Your goal — Rewrite the entries below, changing every occurrence of "How do I perform" to "How can I carry out" and keeping everything else identical.

Data listing —
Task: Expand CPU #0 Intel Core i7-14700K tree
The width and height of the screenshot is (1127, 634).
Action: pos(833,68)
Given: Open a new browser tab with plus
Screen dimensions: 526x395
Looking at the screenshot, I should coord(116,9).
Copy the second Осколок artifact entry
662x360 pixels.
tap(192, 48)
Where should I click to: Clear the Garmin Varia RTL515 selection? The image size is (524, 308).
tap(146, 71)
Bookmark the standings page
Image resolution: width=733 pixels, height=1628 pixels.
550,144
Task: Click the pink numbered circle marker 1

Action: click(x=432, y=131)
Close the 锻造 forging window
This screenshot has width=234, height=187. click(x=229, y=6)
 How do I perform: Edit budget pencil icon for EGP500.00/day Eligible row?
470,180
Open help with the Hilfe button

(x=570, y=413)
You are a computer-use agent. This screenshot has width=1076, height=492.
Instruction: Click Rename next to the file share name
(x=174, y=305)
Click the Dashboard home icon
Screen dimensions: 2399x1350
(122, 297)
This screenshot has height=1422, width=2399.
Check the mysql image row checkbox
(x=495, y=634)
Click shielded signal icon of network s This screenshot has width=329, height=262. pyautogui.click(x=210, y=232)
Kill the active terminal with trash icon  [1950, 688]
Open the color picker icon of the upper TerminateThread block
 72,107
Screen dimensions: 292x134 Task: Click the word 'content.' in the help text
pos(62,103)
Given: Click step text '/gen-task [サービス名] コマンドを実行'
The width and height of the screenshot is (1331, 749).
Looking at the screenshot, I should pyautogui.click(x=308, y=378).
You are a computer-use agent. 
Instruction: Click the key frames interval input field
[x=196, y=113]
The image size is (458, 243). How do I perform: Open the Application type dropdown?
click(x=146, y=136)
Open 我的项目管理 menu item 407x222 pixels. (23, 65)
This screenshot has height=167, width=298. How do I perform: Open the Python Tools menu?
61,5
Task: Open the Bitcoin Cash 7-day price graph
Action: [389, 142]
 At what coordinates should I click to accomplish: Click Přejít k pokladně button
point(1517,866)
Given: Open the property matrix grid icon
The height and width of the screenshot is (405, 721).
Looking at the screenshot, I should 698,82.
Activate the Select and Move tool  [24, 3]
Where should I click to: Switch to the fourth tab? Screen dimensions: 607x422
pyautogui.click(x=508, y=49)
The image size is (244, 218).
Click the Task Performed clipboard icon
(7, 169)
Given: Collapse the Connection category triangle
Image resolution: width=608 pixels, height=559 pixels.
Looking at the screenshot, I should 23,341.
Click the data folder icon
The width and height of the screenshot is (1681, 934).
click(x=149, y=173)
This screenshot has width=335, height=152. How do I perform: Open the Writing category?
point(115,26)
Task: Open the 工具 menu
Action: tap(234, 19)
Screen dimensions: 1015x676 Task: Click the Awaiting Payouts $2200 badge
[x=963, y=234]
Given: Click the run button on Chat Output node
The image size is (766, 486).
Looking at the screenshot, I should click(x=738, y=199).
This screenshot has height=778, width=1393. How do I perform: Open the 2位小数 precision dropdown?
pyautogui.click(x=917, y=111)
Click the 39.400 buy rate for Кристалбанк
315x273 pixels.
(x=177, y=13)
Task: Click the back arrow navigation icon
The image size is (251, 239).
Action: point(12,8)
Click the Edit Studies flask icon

Solution to this exercise —
Task: Expand CPU #0 Intel Core i7-14700K tree
The width and height of the screenshot is (1127, 634).
Action: pos(833,68)
Given: Open a new browser tab with plus
Screen dimensions: 526x395
Looking at the screenshot, I should coord(116,9).
Copy the second Осколок artifact entry
662x360 pixels.
tap(192, 48)
Where should I click to: Clear the Garmin Varia RTL515 selection? The image size is (524, 308).
tap(146, 71)
Bookmark the standings page
Image resolution: width=733 pixels, height=1628 pixels.
550,144
Task: Click the pink numbered circle marker 1

Action: click(x=432, y=131)
Close the 锻造 forging window
This screenshot has width=234, height=187. click(x=229, y=6)
 How can I carry out: Edit budget pencil icon for EGP500.00/day Eligible row?
470,180
Open help with the Hilfe button

(x=570, y=413)
You are a computer-use agent. This screenshot has width=1076, height=492.
Instruction: Click Rename next to the file share name
(x=174, y=305)
Click the Dashboard home icon
Screen dimensions: 2399x1350
(122, 297)
This screenshot has height=1422, width=2399.
Check the mysql image row checkbox
(x=495, y=634)
Click shielded signal icon of network s This screenshot has width=329, height=262. pyautogui.click(x=210, y=232)
Kill the active terminal with trash icon  [1950, 688]
Open the color picker icon of the upper TerminateThread block
 72,107
Screen dimensions: 292x134 Task: Click the word 'content.' in the help text
pos(62,103)
Given: Click step text '/gen-task [サービス名] コマンドを実行'
The width and height of the screenshot is (1331, 749).
Looking at the screenshot, I should pyautogui.click(x=308, y=378).
You are a computer-use agent. 
Instruction: Click the key frames interval input field
[x=196, y=113]
The image size is (458, 243). How can I carry out: Open the Application type dropdown?
click(x=146, y=136)
Open 我的项目管理 menu item 407x222 pixels. (23, 65)
This screenshot has height=167, width=298. How can I carry out: Open the Python Tools menu?
61,5
Task: Open the Bitcoin Cash 7-day price graph
Action: [389, 142]
 At what coordinates should I click to accomplish: Click Přejít k pokladně button
point(1517,866)
Given: Open the property matrix grid icon
The height and width of the screenshot is (405, 721).
Looking at the screenshot, I should 698,82.
Activate the Select and Move tool  [24, 3]
Where should I click to: Switch to the fourth tab? Screen dimensions: 607x422
pyautogui.click(x=508, y=49)
The image size is (244, 218).
Click the Task Performed clipboard icon
(7, 169)
Given: Collapse the Connection category triangle
Image resolution: width=608 pixels, height=559 pixels.
Looking at the screenshot, I should 23,341.
Click the data folder icon
The width and height of the screenshot is (1681, 934).
click(x=149, y=173)
This screenshot has width=335, height=152. How can I carry out: Open the Writing category?
point(115,26)
Task: Open the 工具 menu
Action: tap(234, 19)
Screen dimensions: 1015x676 Task: Click the Awaiting Payouts $2200 badge
[x=963, y=234]
Given: Click the run button on Chat Output node
The image size is (766, 486).
Looking at the screenshot, I should click(x=738, y=199).
This screenshot has height=778, width=1393. How can I carry out: Open the 2位小数 precision dropdown?
pyautogui.click(x=917, y=111)
Click the 39.400 buy rate for Кристалбанк
315x273 pixels.
(x=177, y=13)
Task: Click the back arrow navigation icon
The image size is (251, 239).
Action: point(12,8)
Click the Edit Studies flask icon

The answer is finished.